Слово же «мать» не вызывало у Фроси никаких ассоциаций. Никогда не видела она матери в настоятельнице. Не матерью она была, а матушкой игуменьей, матерью всех. Хотя заботу от нее Фрося имела. Сколько себя помнила, мать Степанида была рядом, высокая, в давние годы очень стройная, да и сейчас еще статная. Из-под черного монастырского плата выглядывал краешек ослепительно белой косынки, а под ней черные брови словно тушью нанесены на желтоватом, как слоновая кость, удлиненном лице.
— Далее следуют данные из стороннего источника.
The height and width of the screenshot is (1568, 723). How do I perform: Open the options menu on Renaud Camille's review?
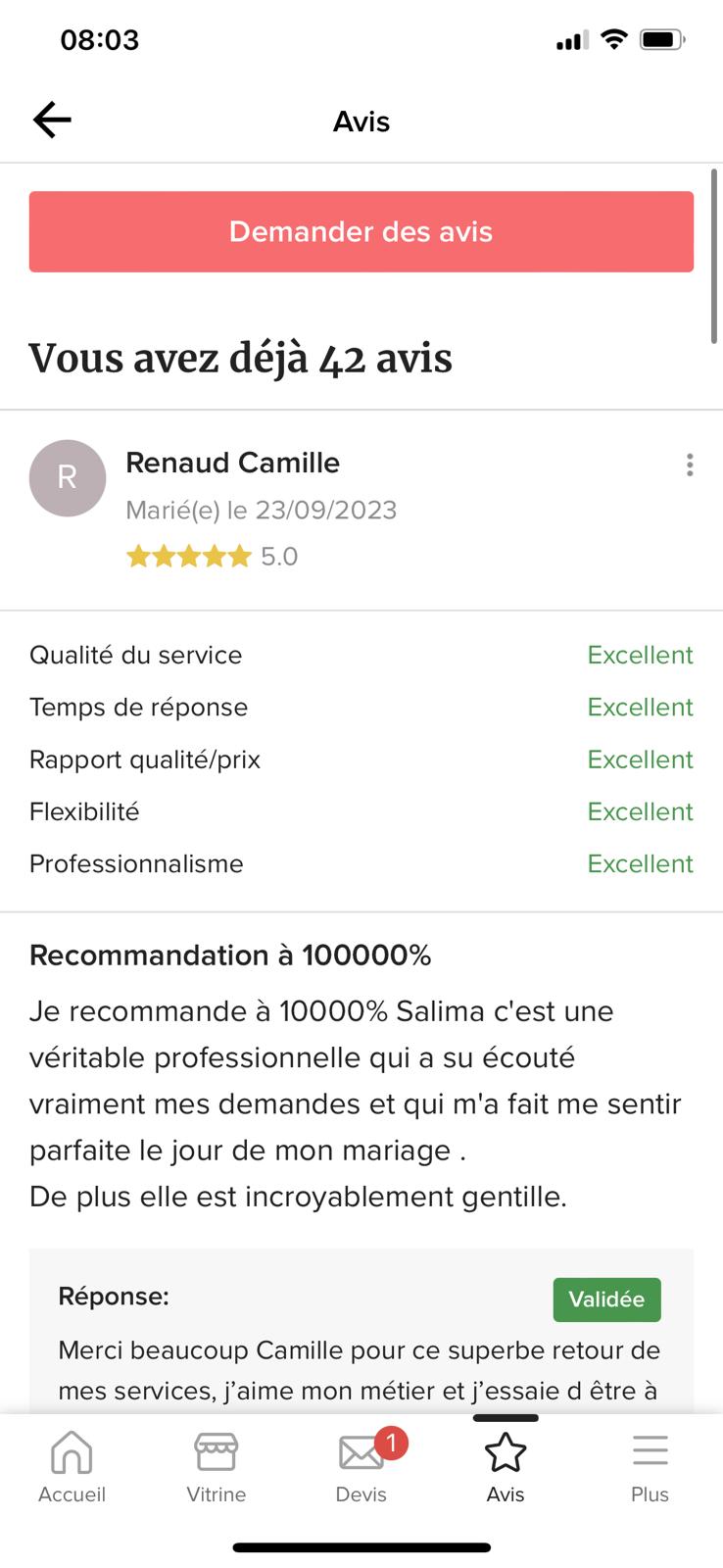pos(690,465)

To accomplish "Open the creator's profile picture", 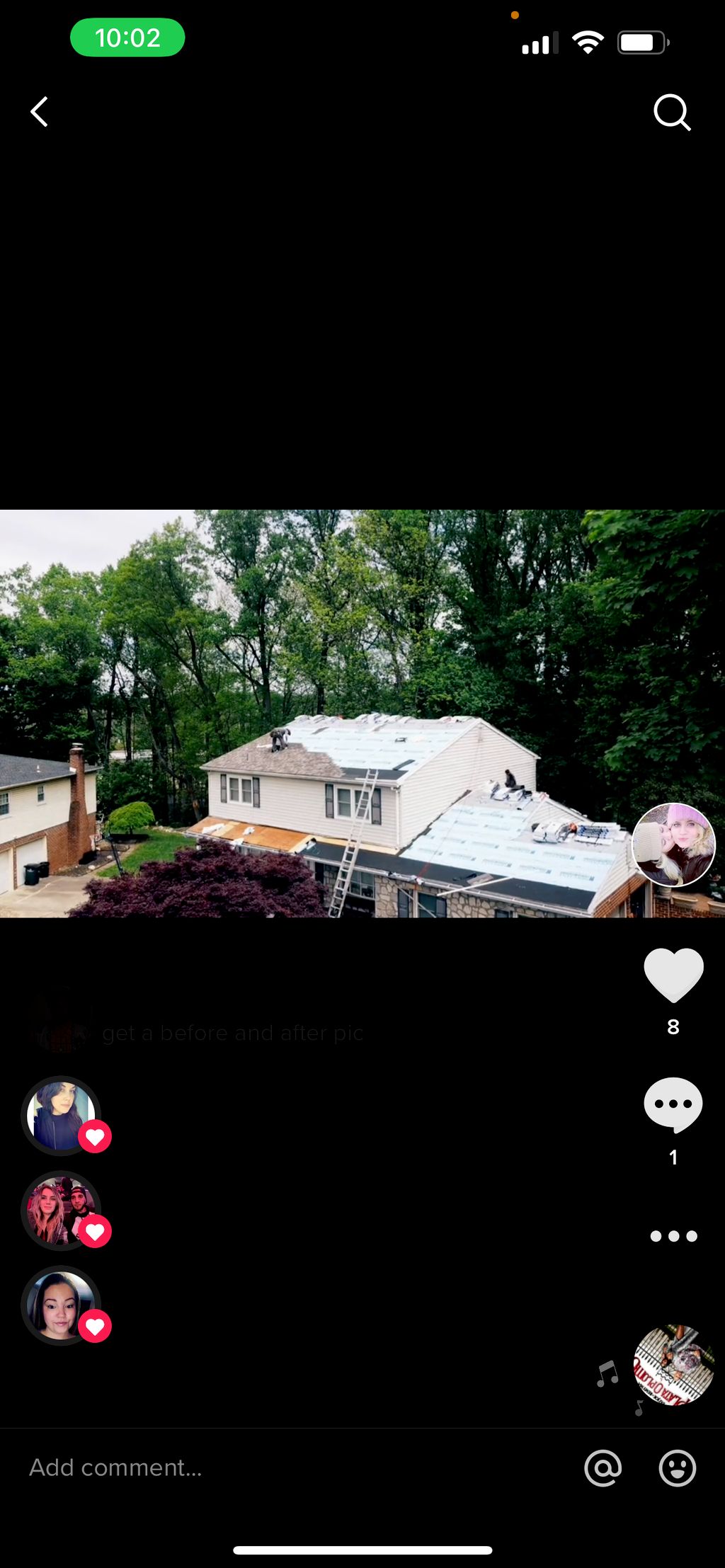I will 673,845.
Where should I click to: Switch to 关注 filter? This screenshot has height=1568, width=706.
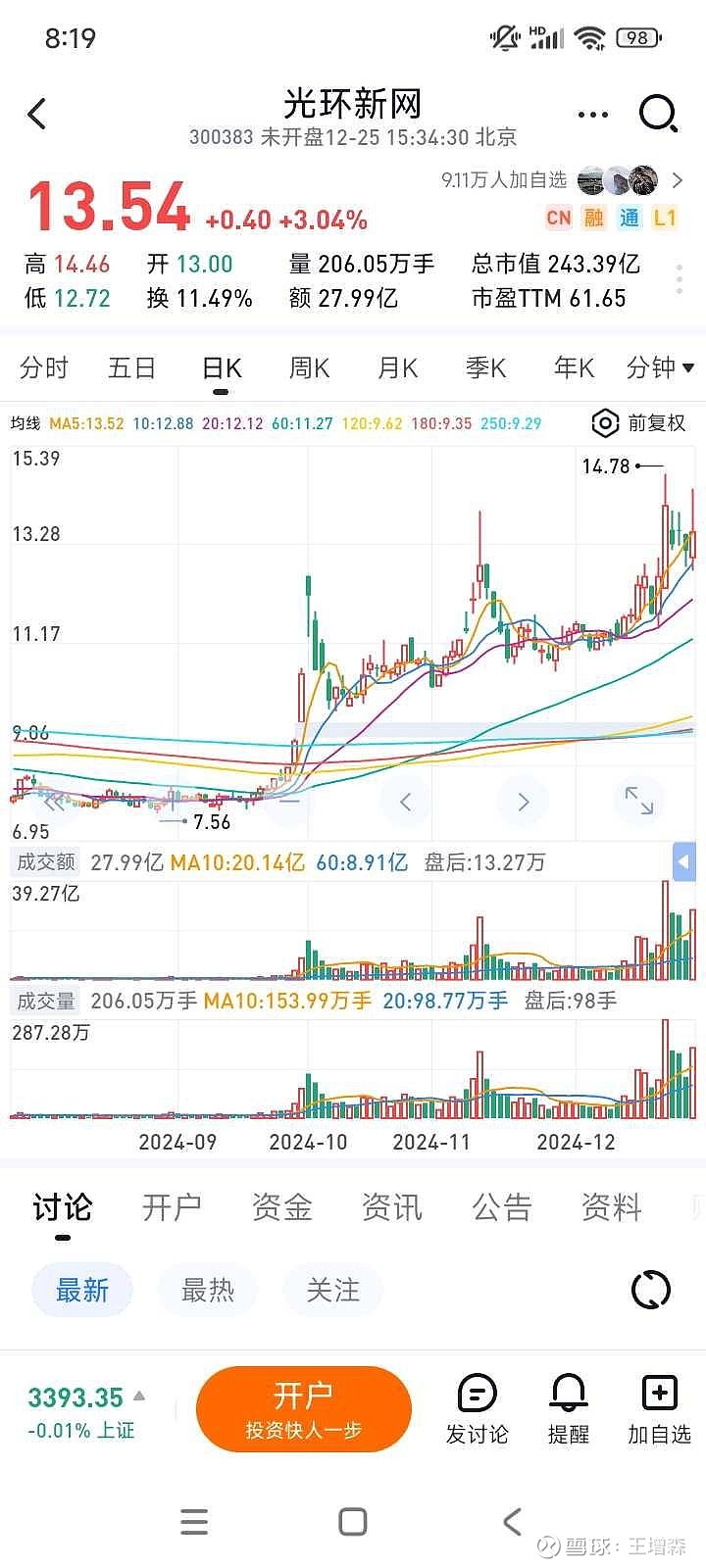(332, 1291)
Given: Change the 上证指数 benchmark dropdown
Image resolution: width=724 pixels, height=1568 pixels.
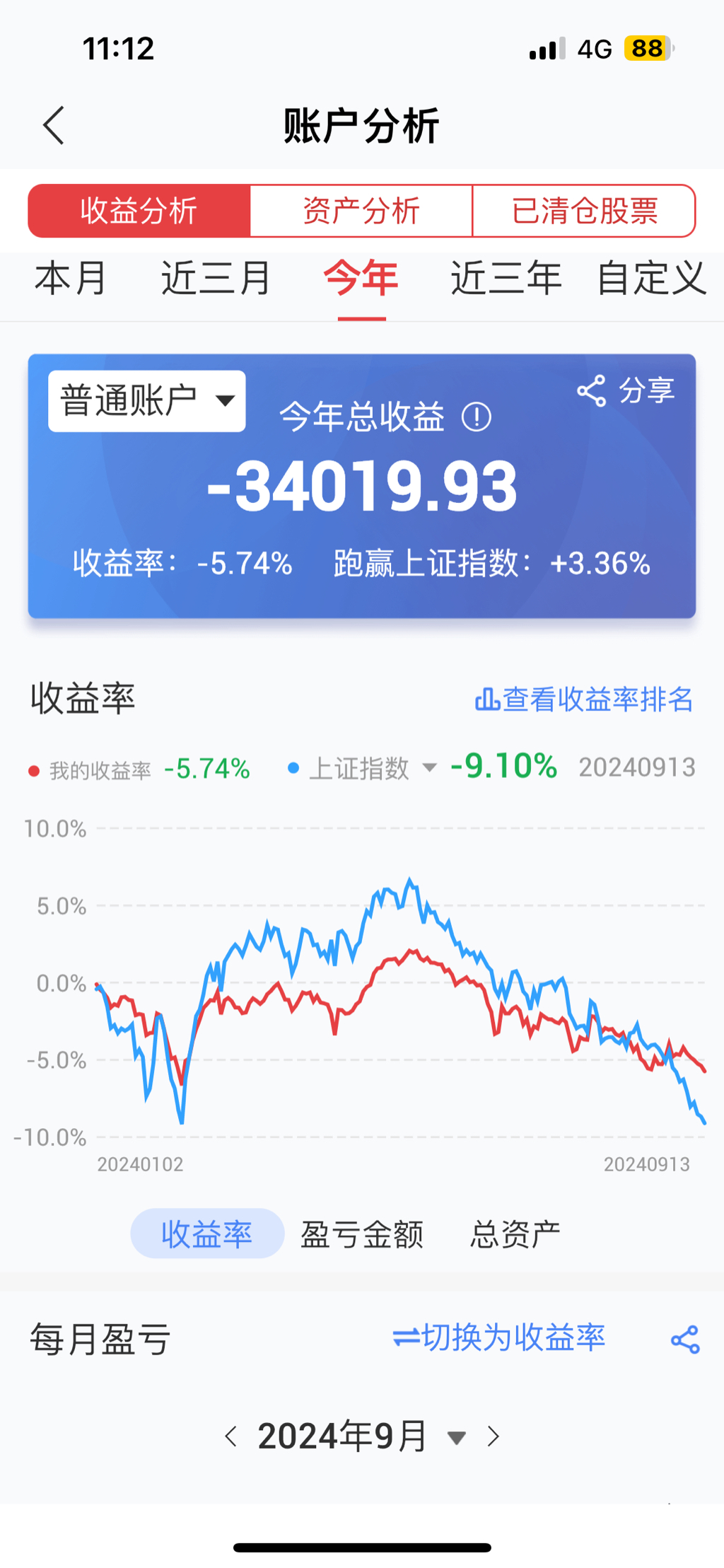Looking at the screenshot, I should coord(363,768).
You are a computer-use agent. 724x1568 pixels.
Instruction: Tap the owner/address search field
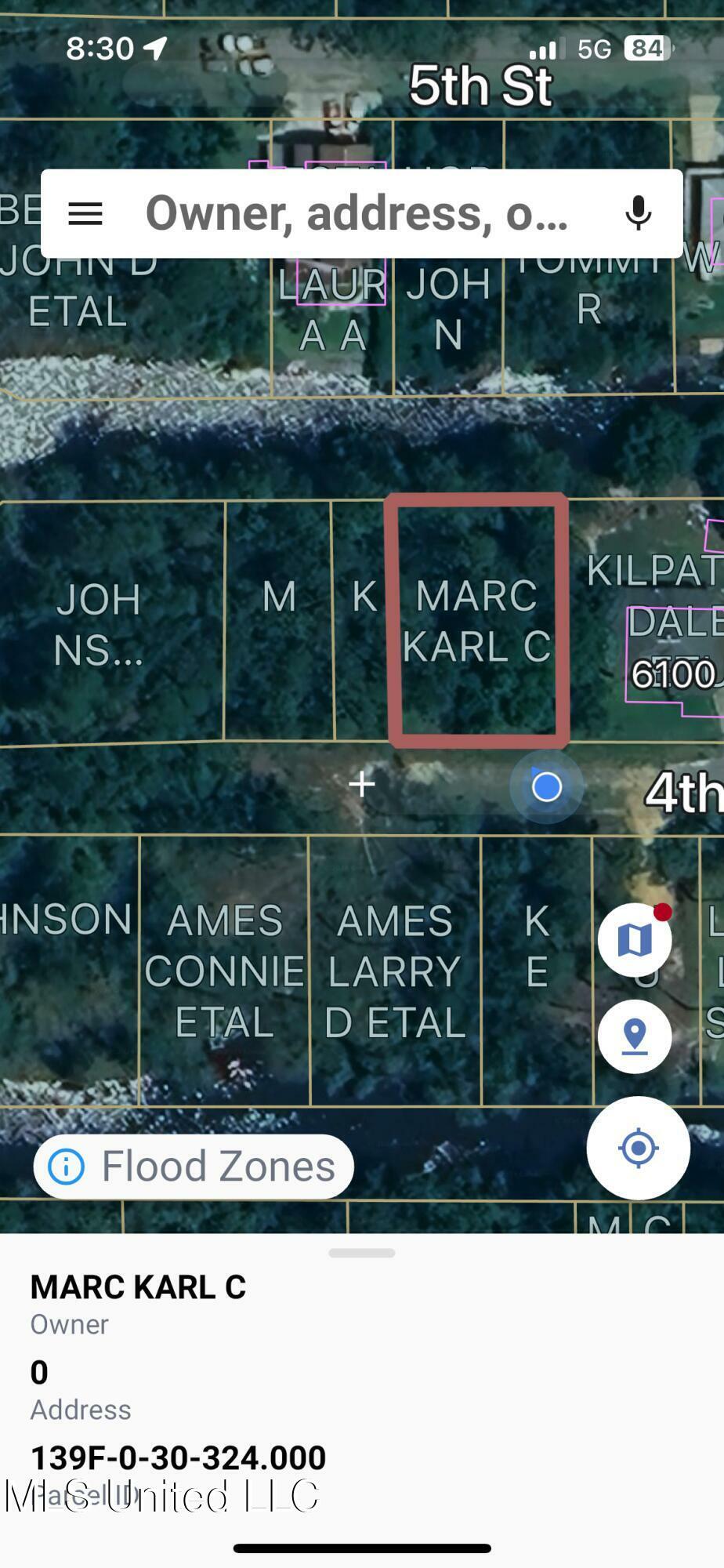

Фросе было двенадцать лет, когда в монастырь стали проникать страшные слухи о царстве антихриста там, за белой монастырской стеной с воротами на все четыре стороны, крепкими воротами, увенчанными иконами. Те ворота, через которые в обычную пору тек поток богомольцев, пришедших со всей округи и даже из других губерний, закрывались только на ночь. В правом притворе была лавочка, торговавшая церковными свечами, поминальными пряниками и леденцами. Через южные ворота творились дела «низменные»: вывозились нечистоты, по утрам водовоз останавливался у них, проносились на кухню закупленные на рынке продукты. Главные, «святые» ворота открывались по большим праздникам, только для именитых гостей. Для них за монастырской стеной существовало маленькое подворье, всего три небольшие палаты, где останавливались богомолки — богатые женщины, приезжавшие поклониться лику великомученицы Варвары, вымолить прощение грехов, разрешение семейных неурядиц, а чаще всего то была мольба о продолжении жизни на земле, о зачатии. Там же принимала мать Степанида гостей, не вхожих в пределы обители.
Наступило время, когда и в светлый день на крепкие запоры закрыли все ворота монастыря. По условному стуку открывали калитку, день и ночь творили молитву в тускло освещенной тощими свечами военного времени монастырской церкви. И в великом трепете били лбом о землю, потому что пришествие антихриста стало таким близким, что слышны были адские голоса по ночам, а в небе появлялись огненные знамения, совсем рядом, в роще у подножия горы, на которой стоял монастырь.
Монастырь богат, засевает пятьдесят гектаров земли, привлекает в сезон сева и уборки десятки батраков. Держит на откорме свиней, продает сало и мясо. Окружен фруктовым садом в десять гектаров. Работают в нем исключительно монахини.